O tema da perda, que dominava El Sur, que nesse filme lidava com uma criança que procurava uma ligação com o seu pai desaparecido, é aqui também central, pela ligação perdida entre a filha de Arenas e a memória do seu pai, que domina também a ficção narrativa do filme inacabado de 1992, e é um vazio que também afecta o próprio Miguel, que perdeu um filho num acidente. Esse ponto de contacto com o cinema anterior de Erice, e outros, como o facto de ele também enquanto realizador ter tido os seus problemas de produção, com pelo menos um projecto a não chegar a ser filmado, e outro, El Sur, tornado incompleto pelo produtor, que não deixou o realizador filmar a totalidade da história que queria, indicam, para o realizador Erice e para o realizador Miguel, uma auto-examinação sobre o papel do cinema como forma de intervir na realidade para a corrigir, algo que será abordado na parte final deste filme.

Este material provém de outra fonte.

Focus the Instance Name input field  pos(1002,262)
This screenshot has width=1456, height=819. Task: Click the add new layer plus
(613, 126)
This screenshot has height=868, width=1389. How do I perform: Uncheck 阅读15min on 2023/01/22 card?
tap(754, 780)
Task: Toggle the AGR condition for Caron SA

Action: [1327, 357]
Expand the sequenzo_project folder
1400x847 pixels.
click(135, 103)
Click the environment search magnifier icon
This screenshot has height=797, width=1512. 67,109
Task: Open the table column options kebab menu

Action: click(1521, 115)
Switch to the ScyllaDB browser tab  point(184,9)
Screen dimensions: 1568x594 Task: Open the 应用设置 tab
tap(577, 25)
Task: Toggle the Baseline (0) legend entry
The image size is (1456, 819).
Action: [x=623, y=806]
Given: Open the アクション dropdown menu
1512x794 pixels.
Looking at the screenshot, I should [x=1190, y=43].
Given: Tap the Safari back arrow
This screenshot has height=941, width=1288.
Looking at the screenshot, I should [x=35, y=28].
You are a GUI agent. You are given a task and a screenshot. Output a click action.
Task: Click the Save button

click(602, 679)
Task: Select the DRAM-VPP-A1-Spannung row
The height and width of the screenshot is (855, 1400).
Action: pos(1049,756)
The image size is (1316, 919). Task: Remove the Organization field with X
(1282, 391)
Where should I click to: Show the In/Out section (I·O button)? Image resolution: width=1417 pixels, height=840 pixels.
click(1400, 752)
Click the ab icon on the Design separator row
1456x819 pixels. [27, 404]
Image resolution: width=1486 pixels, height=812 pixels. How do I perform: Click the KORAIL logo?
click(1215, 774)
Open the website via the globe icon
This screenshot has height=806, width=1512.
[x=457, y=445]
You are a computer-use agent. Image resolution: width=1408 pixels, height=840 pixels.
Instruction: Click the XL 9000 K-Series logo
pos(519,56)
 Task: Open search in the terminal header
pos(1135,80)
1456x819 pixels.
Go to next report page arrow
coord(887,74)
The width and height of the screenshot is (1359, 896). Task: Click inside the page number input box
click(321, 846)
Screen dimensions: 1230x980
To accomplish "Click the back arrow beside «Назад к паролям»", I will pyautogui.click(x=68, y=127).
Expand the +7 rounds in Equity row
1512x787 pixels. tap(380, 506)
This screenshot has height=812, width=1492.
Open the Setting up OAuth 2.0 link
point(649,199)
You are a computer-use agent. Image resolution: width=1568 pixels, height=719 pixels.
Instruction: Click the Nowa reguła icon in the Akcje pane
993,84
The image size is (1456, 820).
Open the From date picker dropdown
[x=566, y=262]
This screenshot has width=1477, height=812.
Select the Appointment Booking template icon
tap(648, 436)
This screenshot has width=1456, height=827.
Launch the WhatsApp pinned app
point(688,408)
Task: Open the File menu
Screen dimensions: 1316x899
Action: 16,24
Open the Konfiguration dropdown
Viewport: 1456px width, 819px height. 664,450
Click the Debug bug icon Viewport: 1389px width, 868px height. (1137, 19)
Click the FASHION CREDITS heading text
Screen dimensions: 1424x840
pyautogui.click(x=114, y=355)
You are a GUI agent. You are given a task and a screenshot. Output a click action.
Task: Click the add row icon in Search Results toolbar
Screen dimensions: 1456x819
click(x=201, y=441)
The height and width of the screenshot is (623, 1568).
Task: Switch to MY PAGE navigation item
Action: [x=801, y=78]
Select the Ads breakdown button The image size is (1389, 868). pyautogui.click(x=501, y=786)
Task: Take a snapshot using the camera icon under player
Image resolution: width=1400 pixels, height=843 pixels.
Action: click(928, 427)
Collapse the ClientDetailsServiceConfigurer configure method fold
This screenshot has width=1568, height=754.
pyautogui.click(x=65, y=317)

O paralelo mais interessante será mesmo com o maravilhoso documentário que Erice filmou sobre o pintor Antonio López, El sol del membrillo (O Sonho da Luz, o Sol do Marmeleiro, 1992), na tentativa de capturar a efemeridade da luz do sol sobre uma árvore, algo que parece destinado ao falhanço, num comentário à impossibilidade da arte em igualar a realidade, da representação da vida como uma ilusão, de uma luta inglória contra uma inevitabilidade – algo que parece afectar Miguel, que deixa também a sua obra por acabar. Tal como vimos recentemente no filme de Moretti, Il sol dell’avvenire (O Sol do Futuro, 2023), mais do que uma nostalgia pelo cinema como um arte em abandono, é um olhar para trás e uma auto-reflexão para tentar encontrar um sentido pessoal, e talvez recuperar a fé na arte como fonte de uma qualquer esperança, mesmo que ténue, que vem de uma ideia de necessidade de ilusão (Erice, Wenders e Moretti, caso para dizer, um tempo para velhos). O final, que com uma criança a cantar em lágrimas, evoca o final sentimental de Paths of Glory (Horizontes de Glória, 1957), de Stanley Kubrick, e um derradeiro paralelo no cinema de Erice (o seu primeiro filme começava com um grupo de crianças num cinema, este acaba com um grupo de adultos a ver um filme), e deixa no ar uma questão: será a ilusão do cinema, algo em que vale a pena acreditar como forma de esperança? Erice parece deixar a resposta no ar, para o espectador.